Kimball dimensional modeling: a practical guide to facts and dimensions
João Barros
25 de October de 2024
2 min read
Ralph Kimball's dimensional methodology has been the reference standard for data warehousing for over 30 years. Its principles — facts, dimensions and Bus Architecture — apply equally well in traditional SQL Server, Azure Synapse and Microsoft Fabric.
Facts vs Dimensions
FACT TABLE:
- Contains numeric measures (revenue, quantity, cost)
- Many rows, few columns
- Foreign keys to all dimensions
- Defined granularity: 1 row = 1 sales transaction
DIMENSION TABLE:
- Contains descriptive attributes (name, category, region)
- Few rows, many columns
- Surrogate key (INT) as PK — never the natural key
- Denormalized (Kimball dislikes snow-flake)
Define granularity — the most important decision
Question: "What does one row of the fact table represent?"
Wrong granularity: "sales data"
Correct granularity: "one row per sales line item on each invoice"
Impact: if granularity is "per invoice" and the user wants
analysis by product, it is impossible. Always pick the most
atomic granularity available in the source.

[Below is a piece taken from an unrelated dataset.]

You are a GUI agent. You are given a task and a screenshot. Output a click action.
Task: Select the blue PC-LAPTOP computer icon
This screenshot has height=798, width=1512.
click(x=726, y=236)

Typical structure — star schema
-- Customer dimension (denormalized)
CREATE TABLE dbo.DimCustomer (
sk_customer INT IDENTITY PRIMARY KEY, -- surrogate key
nk_customer INT NOT NULL, -- natural key from source
name NVARCHAR(200),
segment VARCHAR(50),
country VARCHAR(100),
region VARCHAR(100), -- denormalized (do not normalize into DimCountry)
valid_from DATE NOT NULL,
valid_to DATE NOT NULL,
is_current BIT NOT NULL DEFAULT 1
);
-- Fact table
CREATE TABLE dbo.FactSales (
sk_date INT NOT NULL REFERENCES dbo.DimDate(sk_date),
sk_customer INT NOT NULL REFERENCES dbo.DimCustomer(sk_customer),
sk_product INT NOT NULL REFERENCES dbo.DimProduct(sk_product),
sk_store INT NOT NULL REFERENCES dbo.DimStore(sk_store),
revenue DECIMAL(18,2) NOT NULL,
cost DECIMAL(18,2) NOT NULL,
quantity INT NOT NULL
);
Date table — mandatory
-- Generate a date table with all required attributes
CREATE TABLE dbo.DimDate (
sk_date INT PRIMARY KEY, -- YYYYMMDD format as INT
full_date DATE NOT NULL,
year SMALLINT,
quarter TINYINT,
month TINYINT,
month_name VARCHAR(20),
week TINYINT,
day_of_week TINYINT,
day_name VARCHAR(20),
is_weekend BIT,
is_holiday BIT
);
Conclusion
Kimball works because it aligns the model with the way business users think about data. Each dimension is an analysis perspective, each fact is a business event. This alignment makes reports more intuitive and queries simpler to write and optimize.